Supervised machine learning models have been widely utilized for prediction and getting insight into diseases by classification of patients based on personal health records. However, a class imbalance is an obstacle that disrupts the training of the models.

Objective

We aimed to address class imbalance with a normalizing flow, one of the semi-supervised models for anomaly detection. It is the first introduction of the algorithm for tabular clinical data.

Methods

We collected data from 706 South Korean citizens, featured with genetic data obtained from direct-to-customer service (microarray chip), medical health check-ups, and lifestyle log data. Based on the health check-up data, six chronic diseases were labeled (obesity, diabetes, hypertriglyceridemia, dyslipidemia, liver dysfunction, and hypertension).
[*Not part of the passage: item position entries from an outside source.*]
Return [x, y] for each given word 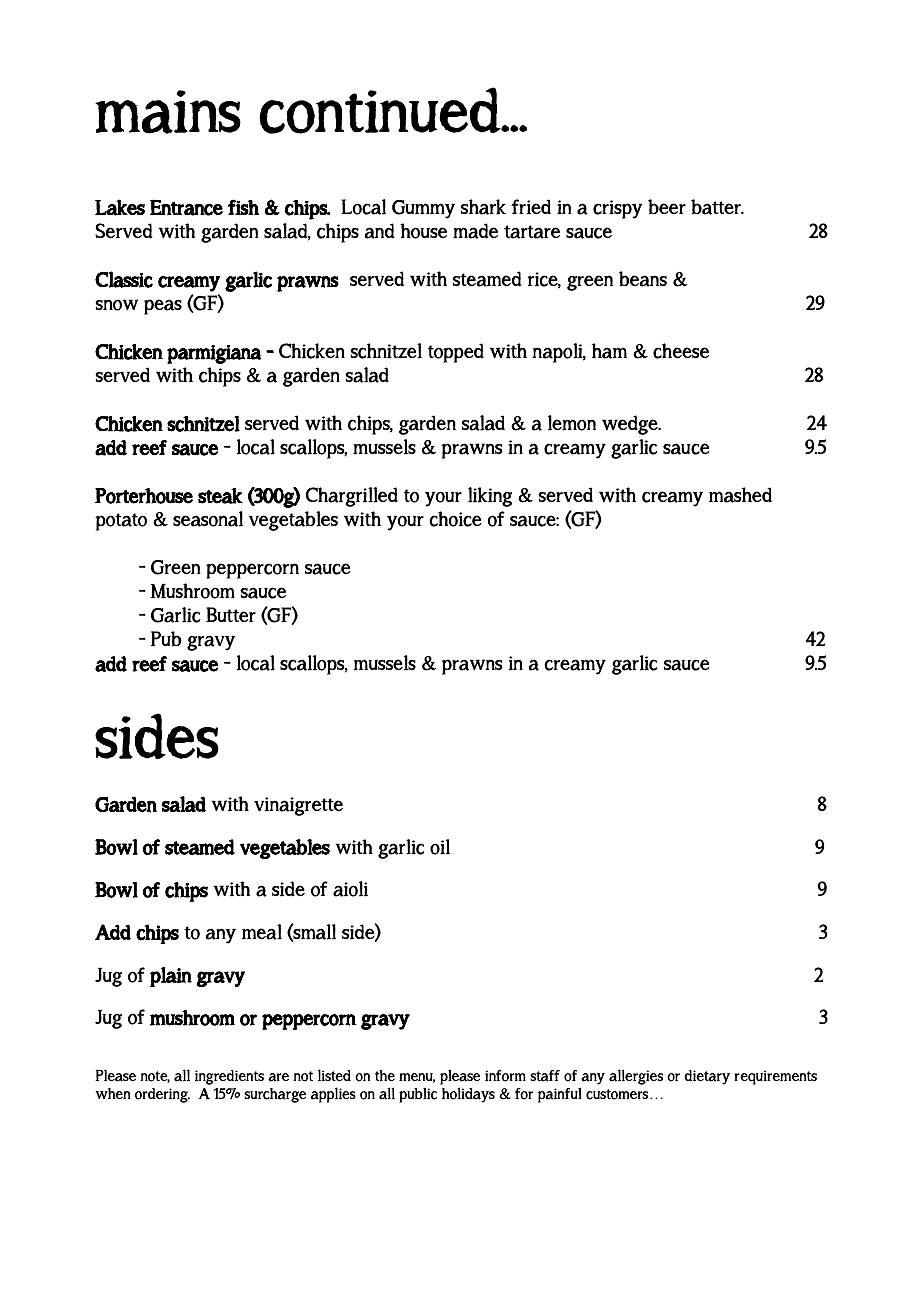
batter [717, 207]
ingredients [229, 1077]
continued [381, 110]
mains [168, 112]
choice [455, 519]
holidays [468, 1095]
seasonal [208, 519]
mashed [740, 495]
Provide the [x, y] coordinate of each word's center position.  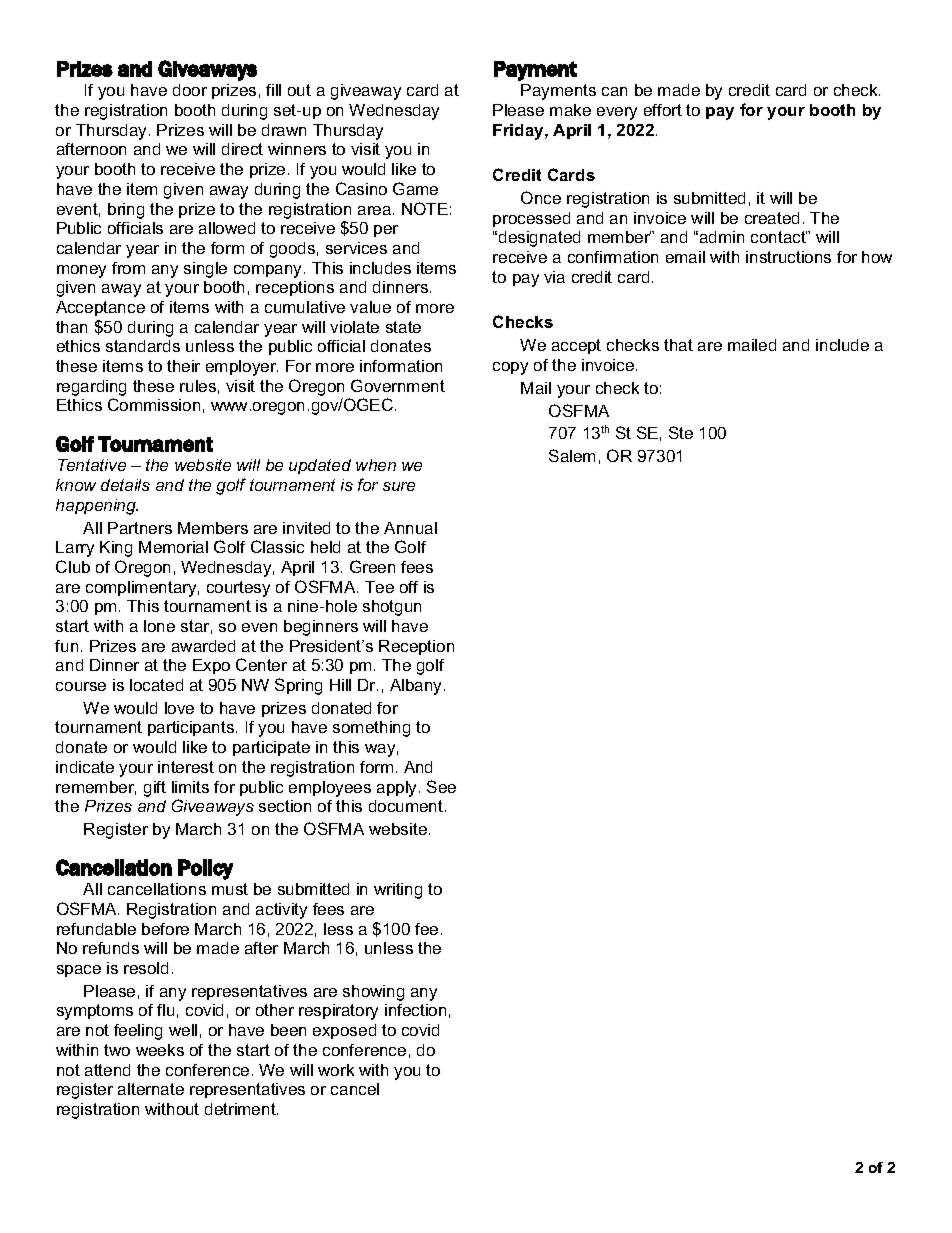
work [336, 1070]
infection [415, 1010]
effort [663, 110]
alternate [151, 1089]
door [190, 90]
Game [415, 188]
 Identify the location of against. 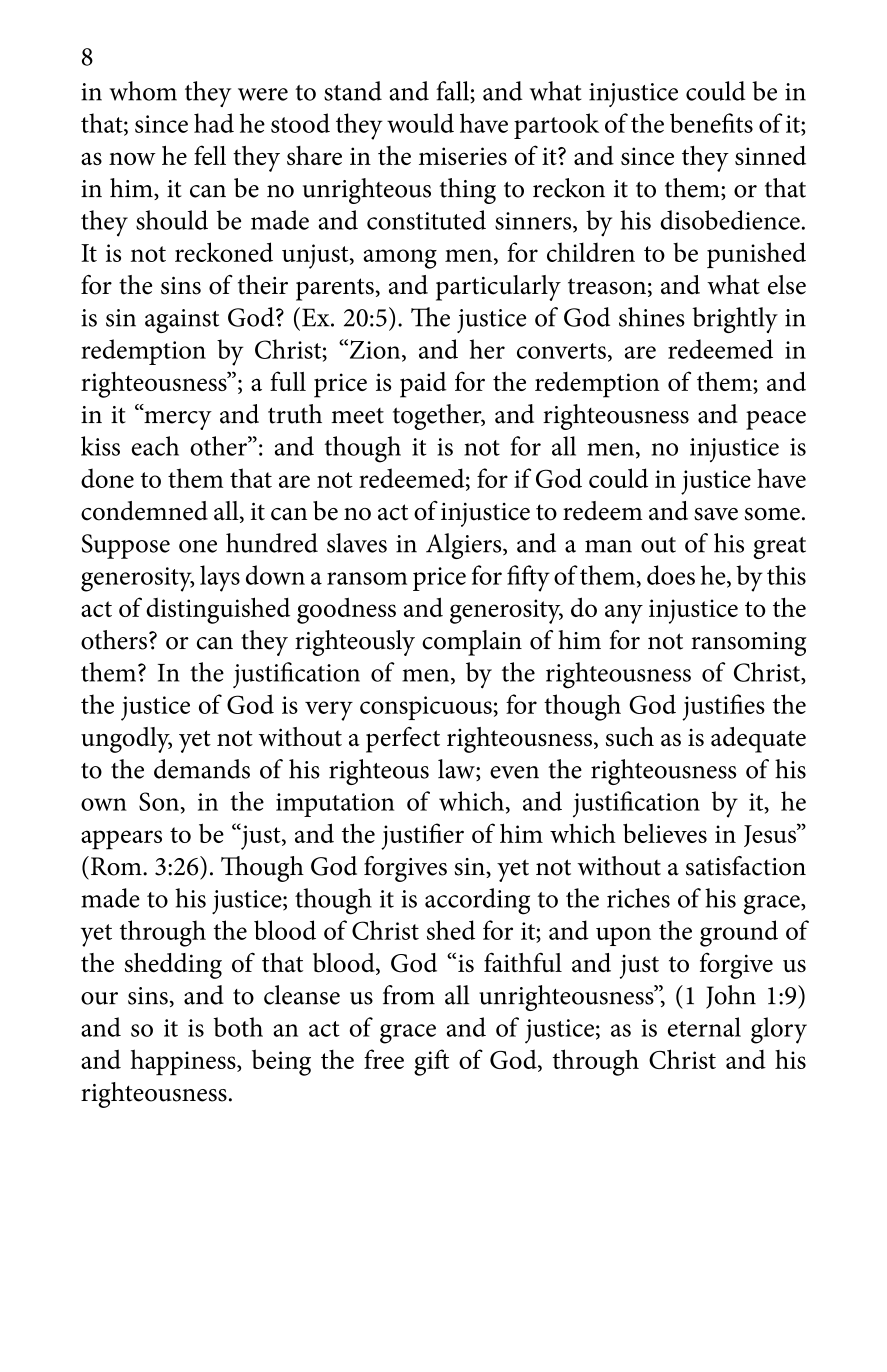
(182, 321).
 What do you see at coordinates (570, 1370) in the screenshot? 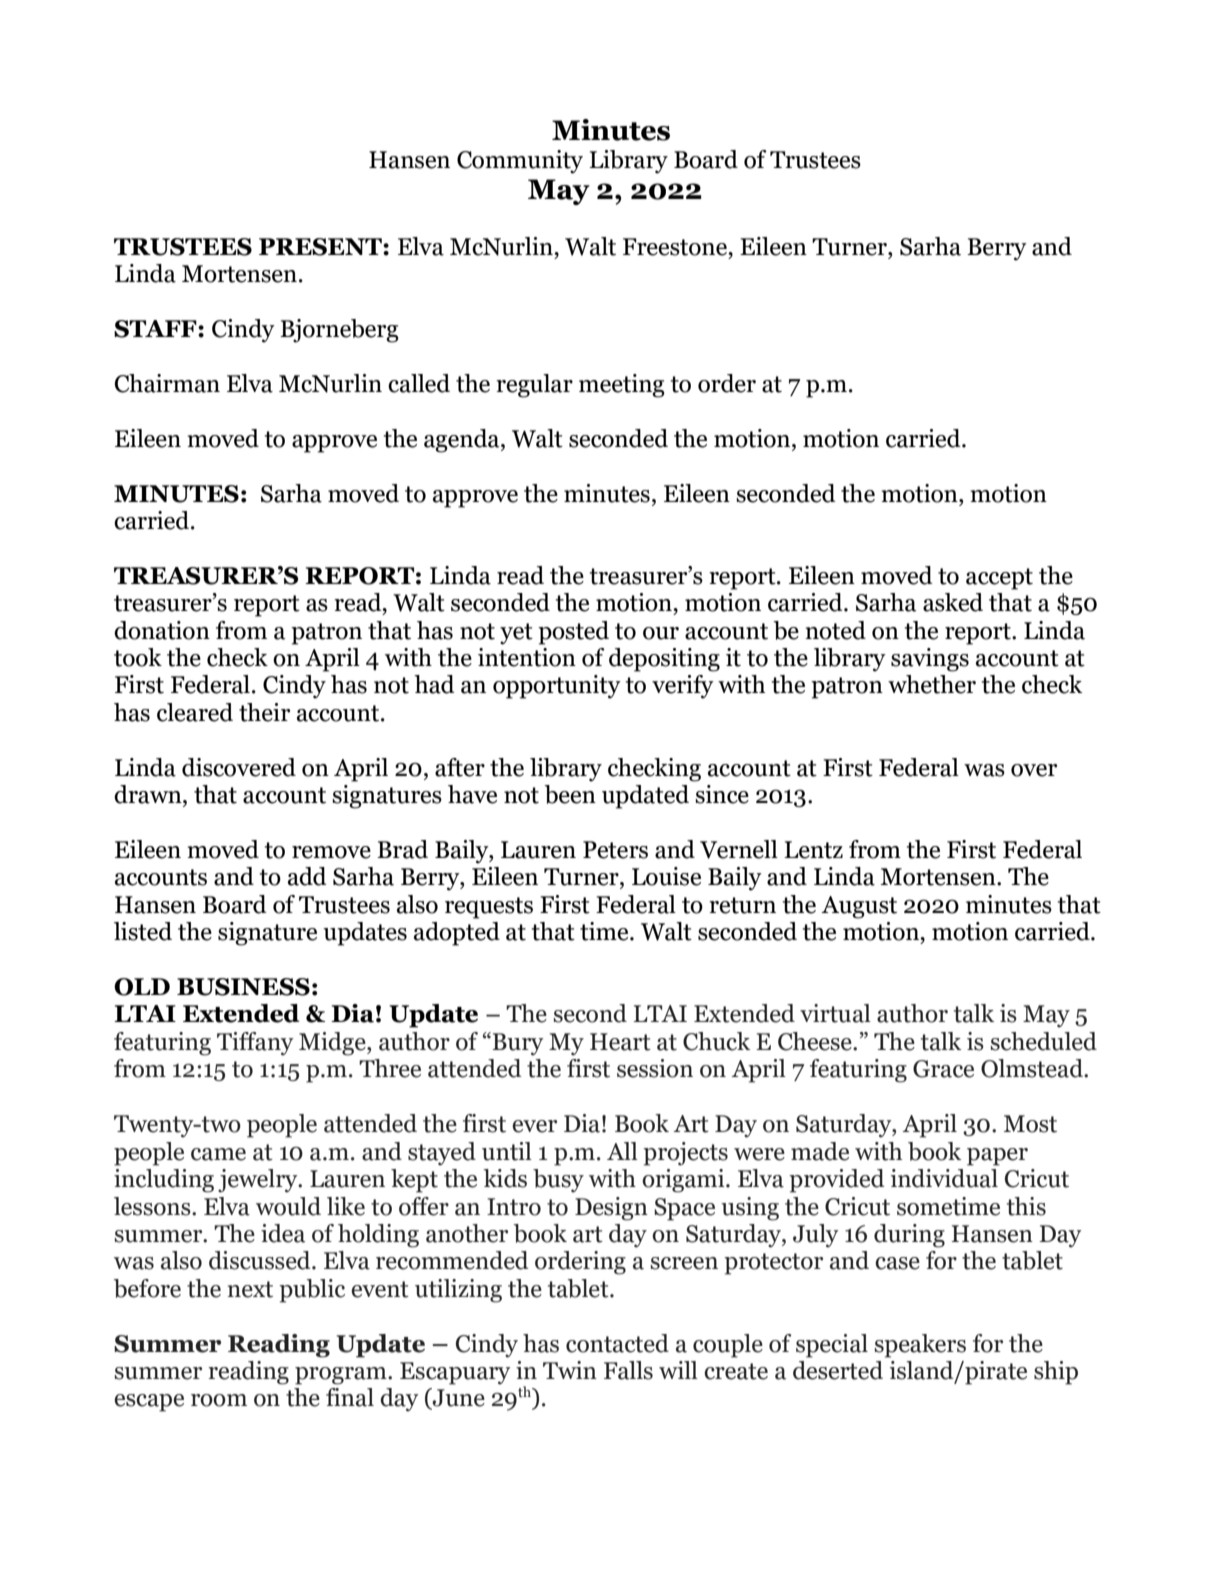
I see `Twin` at bounding box center [570, 1370].
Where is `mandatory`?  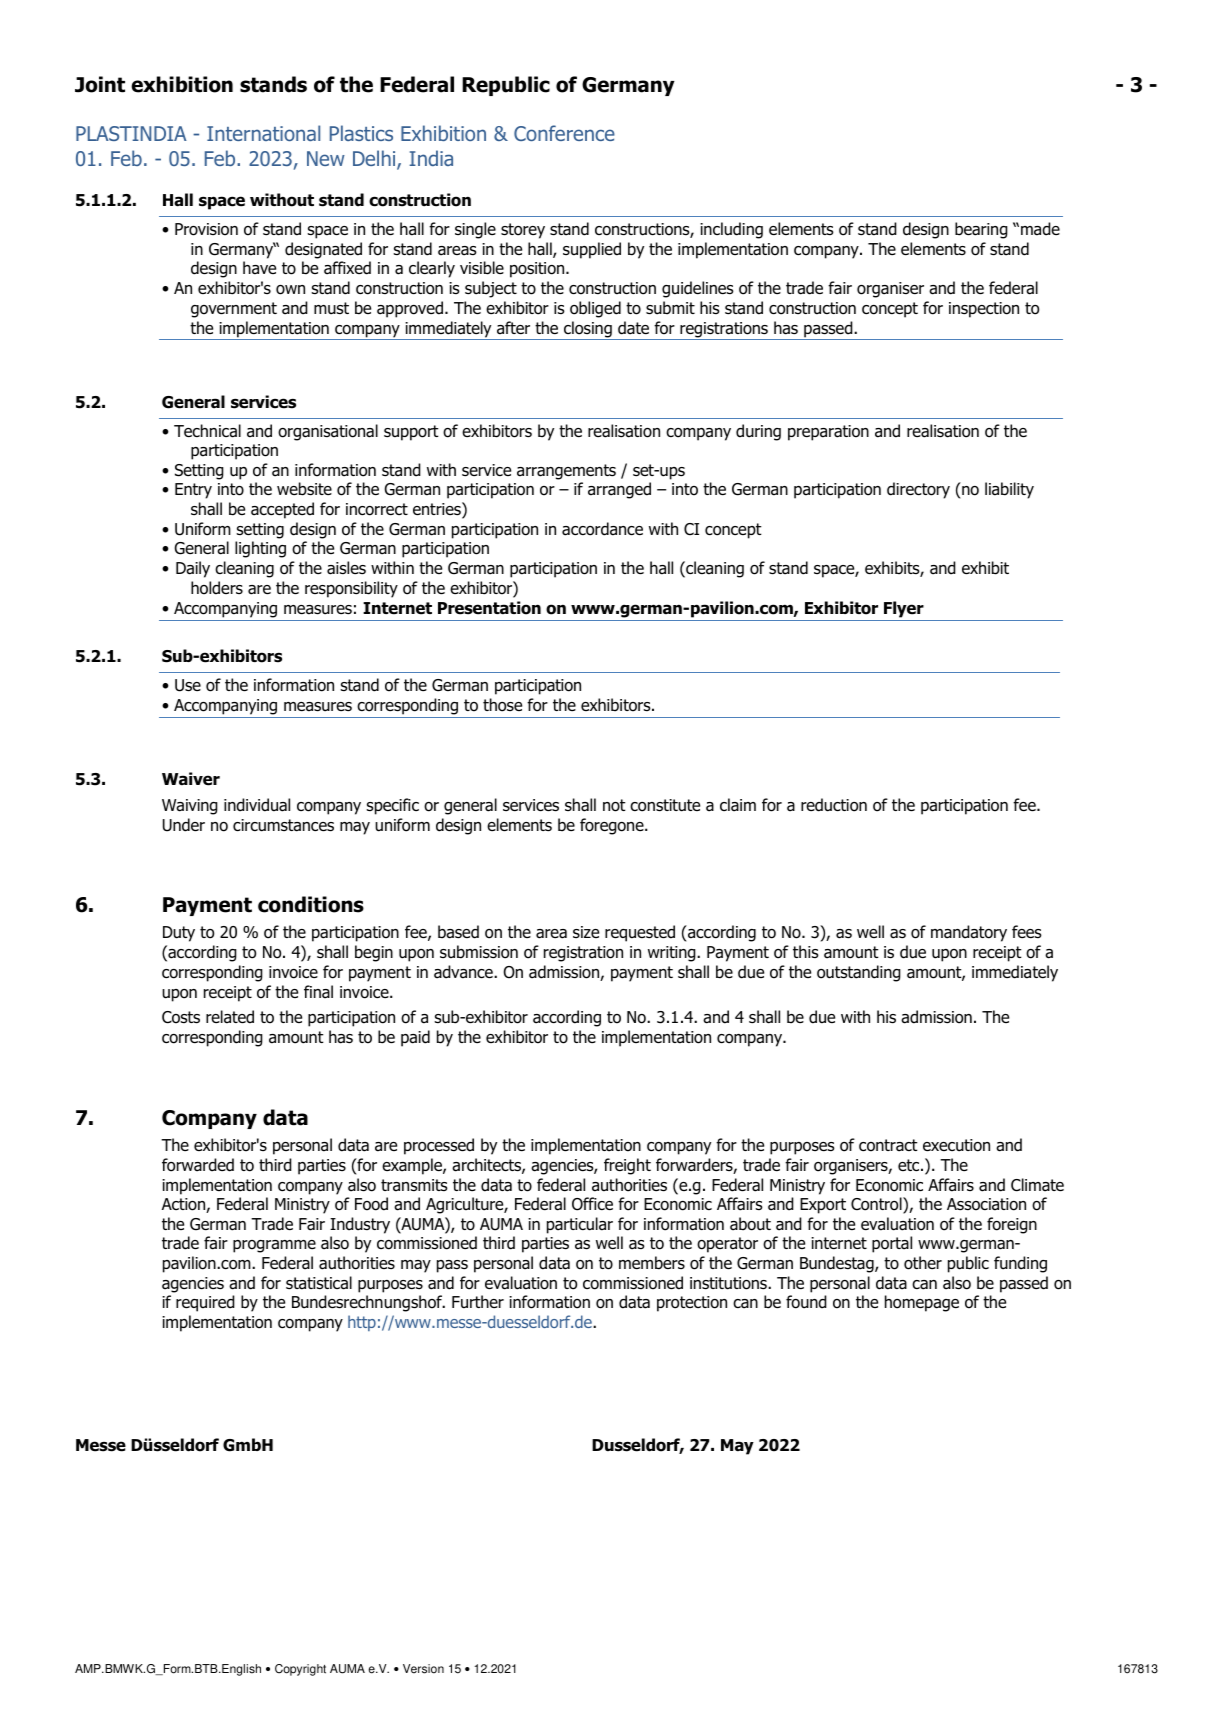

After preprocessing, supervised classification models and semi-supervised anomaly detection models, including normalizing flow, were evaluated for the classification of diabetes, which had extreme target imbalance (about 3%), based on AUROC and AUPRC. In addition, we evaluated their performance under the assumption of insufficient collection for patients with other chronic diseases by undersampling disease-affected sample

Results

While LightGBM (the best-performing model among supervised classification models) showed AUPRC 0.155 and AUROC 0.832, normalizing flow achieved AUPRC 0.326 and AUROC 0.819 during ten evaluations of the classification of diabetes. Moreover, normalizing flow could outperform the supervised model under a few disease-affected data numbers for the other five chronic diseases.

Conclusions

Our research suggests utilization of normalizing flow when cases are insufficient for prediction of chronic diseases with personal health records.